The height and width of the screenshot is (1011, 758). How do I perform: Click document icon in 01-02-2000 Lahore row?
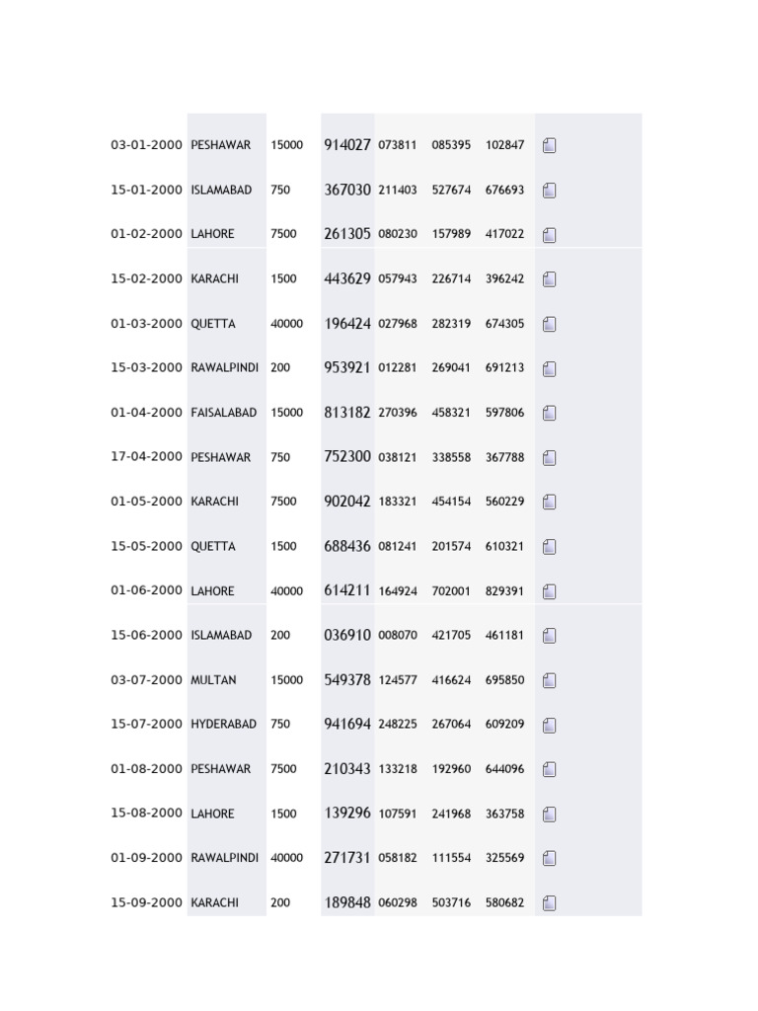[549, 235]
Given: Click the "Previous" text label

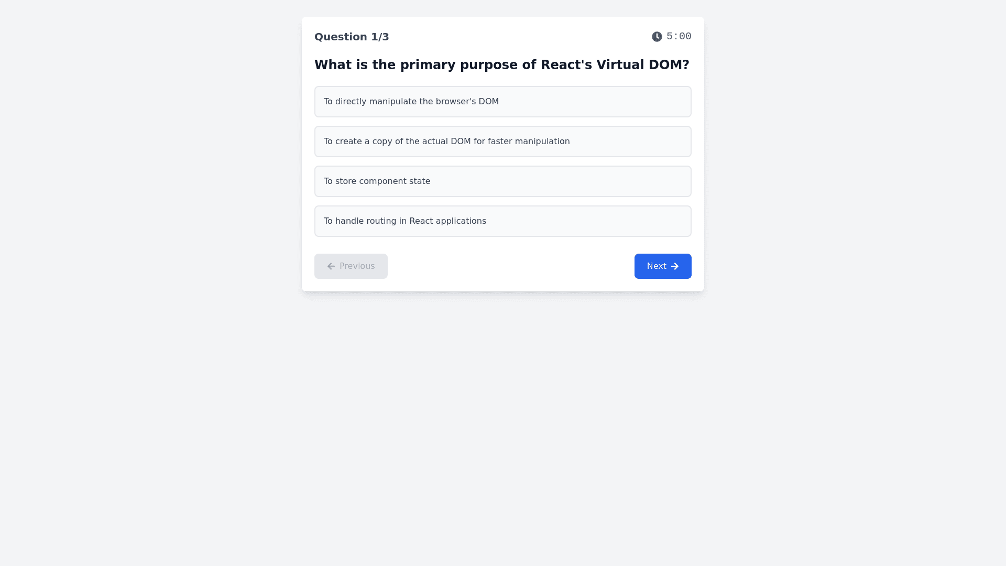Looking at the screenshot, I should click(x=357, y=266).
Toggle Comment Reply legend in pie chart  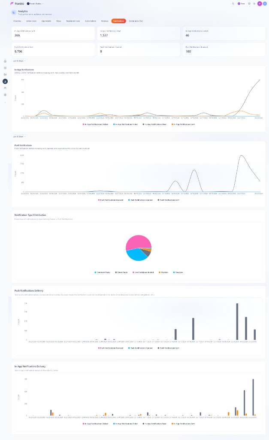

» Stated exercise
Copy out every row above word for word, leaving out the pictures.

» Completed task
The height and width of the screenshot is (1011, 758). How do I perform: Click document icon in 01-02-2000 Lahore row?
[549, 235]
Given: Click the "Previous" text label

Looking at the screenshot, I should click(x=357, y=266).
Toggle Comment Reply legend in pie chart  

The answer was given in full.